Participants are required to sign an informed consent form and, after undergoing a series of tests and meeting the protocol's entry and exclusion criteria, are assigned to a dose group for intravenous infusion of human umbilical cord mesenchymal stem cells.
Cirrhosis decompensated stage is an advanced stage of liver disease caused by various chronic liver damages, and 77% of cirrhosis patients in China are caused by hepatitis B virus (HBV). The current treatment for patients with cirrhotic decompensation is mainly symptomatic treatment with drugs targeting the cause, anti-liver fibrosis drugs and supplemental albumin, diuresis, endoscopic sclerosis or ligation, blood purification (artificial liver) and vascular intervention. Although these treatments are effective in slowing down the progression of the disease in patients, they cannot completely reverse the decompensation of liver function in all patients. Currently, liver transplantation remains the most effective treatment for decompensated cirrhosis. However, due to the lack of donor liver sources, only a small number of patients can be treated with transplantation.

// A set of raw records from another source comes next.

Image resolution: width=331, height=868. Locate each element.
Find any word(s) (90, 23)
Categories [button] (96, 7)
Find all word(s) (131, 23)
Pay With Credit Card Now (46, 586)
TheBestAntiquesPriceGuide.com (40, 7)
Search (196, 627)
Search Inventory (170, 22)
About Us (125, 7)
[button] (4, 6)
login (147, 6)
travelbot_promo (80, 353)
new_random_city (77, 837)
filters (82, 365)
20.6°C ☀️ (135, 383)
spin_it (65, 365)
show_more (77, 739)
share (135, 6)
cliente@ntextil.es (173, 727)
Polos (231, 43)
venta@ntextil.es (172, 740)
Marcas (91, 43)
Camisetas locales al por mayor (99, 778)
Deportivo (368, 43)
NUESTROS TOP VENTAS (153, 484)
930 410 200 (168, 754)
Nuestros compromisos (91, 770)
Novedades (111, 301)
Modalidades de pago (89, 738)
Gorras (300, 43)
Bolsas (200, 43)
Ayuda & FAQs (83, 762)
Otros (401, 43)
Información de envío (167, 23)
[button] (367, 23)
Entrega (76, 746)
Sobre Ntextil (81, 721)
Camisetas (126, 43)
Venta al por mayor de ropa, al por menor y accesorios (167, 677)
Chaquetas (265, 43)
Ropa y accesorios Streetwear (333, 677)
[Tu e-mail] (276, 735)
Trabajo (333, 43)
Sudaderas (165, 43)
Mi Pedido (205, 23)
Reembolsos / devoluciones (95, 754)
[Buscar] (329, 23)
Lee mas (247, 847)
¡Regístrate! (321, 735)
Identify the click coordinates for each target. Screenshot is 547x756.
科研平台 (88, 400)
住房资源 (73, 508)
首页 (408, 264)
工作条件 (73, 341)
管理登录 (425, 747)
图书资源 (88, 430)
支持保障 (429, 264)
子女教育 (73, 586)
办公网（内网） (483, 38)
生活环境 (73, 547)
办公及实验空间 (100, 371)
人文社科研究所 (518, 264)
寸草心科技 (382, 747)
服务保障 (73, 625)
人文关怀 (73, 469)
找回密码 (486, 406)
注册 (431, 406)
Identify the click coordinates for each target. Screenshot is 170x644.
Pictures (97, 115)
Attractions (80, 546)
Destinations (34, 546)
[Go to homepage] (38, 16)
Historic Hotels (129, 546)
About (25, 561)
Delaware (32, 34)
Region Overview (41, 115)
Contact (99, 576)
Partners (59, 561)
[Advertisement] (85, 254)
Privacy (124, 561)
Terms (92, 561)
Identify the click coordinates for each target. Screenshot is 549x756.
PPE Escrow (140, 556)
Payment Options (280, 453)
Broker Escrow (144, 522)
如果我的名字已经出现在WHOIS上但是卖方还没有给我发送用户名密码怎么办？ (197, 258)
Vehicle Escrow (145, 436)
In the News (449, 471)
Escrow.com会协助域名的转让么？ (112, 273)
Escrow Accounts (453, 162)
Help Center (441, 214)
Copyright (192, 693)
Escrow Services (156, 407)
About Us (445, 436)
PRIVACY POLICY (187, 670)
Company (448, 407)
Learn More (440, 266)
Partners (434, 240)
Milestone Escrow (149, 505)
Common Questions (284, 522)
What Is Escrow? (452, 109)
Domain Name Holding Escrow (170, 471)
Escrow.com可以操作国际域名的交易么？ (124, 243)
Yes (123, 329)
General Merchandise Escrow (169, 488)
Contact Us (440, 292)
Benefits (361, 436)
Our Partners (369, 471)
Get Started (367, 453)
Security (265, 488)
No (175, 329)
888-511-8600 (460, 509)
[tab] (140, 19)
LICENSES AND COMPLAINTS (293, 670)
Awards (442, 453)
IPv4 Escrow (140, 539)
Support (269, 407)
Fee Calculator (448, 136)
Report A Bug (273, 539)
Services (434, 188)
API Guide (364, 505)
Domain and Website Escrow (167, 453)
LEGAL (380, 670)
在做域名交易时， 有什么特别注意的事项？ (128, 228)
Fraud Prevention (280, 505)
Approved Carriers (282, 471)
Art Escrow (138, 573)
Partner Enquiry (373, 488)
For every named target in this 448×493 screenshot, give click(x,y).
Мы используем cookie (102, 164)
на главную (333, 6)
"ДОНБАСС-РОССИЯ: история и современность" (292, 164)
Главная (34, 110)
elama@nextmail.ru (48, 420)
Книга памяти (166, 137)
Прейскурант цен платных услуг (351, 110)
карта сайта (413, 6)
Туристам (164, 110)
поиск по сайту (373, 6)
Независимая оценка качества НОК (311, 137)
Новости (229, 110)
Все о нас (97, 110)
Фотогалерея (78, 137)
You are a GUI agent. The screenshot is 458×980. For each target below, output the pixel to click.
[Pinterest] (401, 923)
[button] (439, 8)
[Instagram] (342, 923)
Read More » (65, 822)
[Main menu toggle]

In recent years, with the in-depth research in the field of stem cells and regenerative medicine, the therapeutic role of stem cells in end-stage liver disease has received increasing attention based on their biological functions such as tissue damage repair and immune regulation. A large number of clinical exploratory studies on stem cell transplantation for liver diseases have been conducted by scholars in the field, and the published findings suggest that MSC transplantation can improve the liver function index of patients, and the appetite, mental and physical strength of patients improved significantly after infusion.
The investigators hope that the final research results will provide safe, effective and more accessible treatments for more patients in the same category, improve their quality of life and fill the gap in the field of regenerative medicine for the treatment of hepatitis B cirrhosis in the decompensated stage.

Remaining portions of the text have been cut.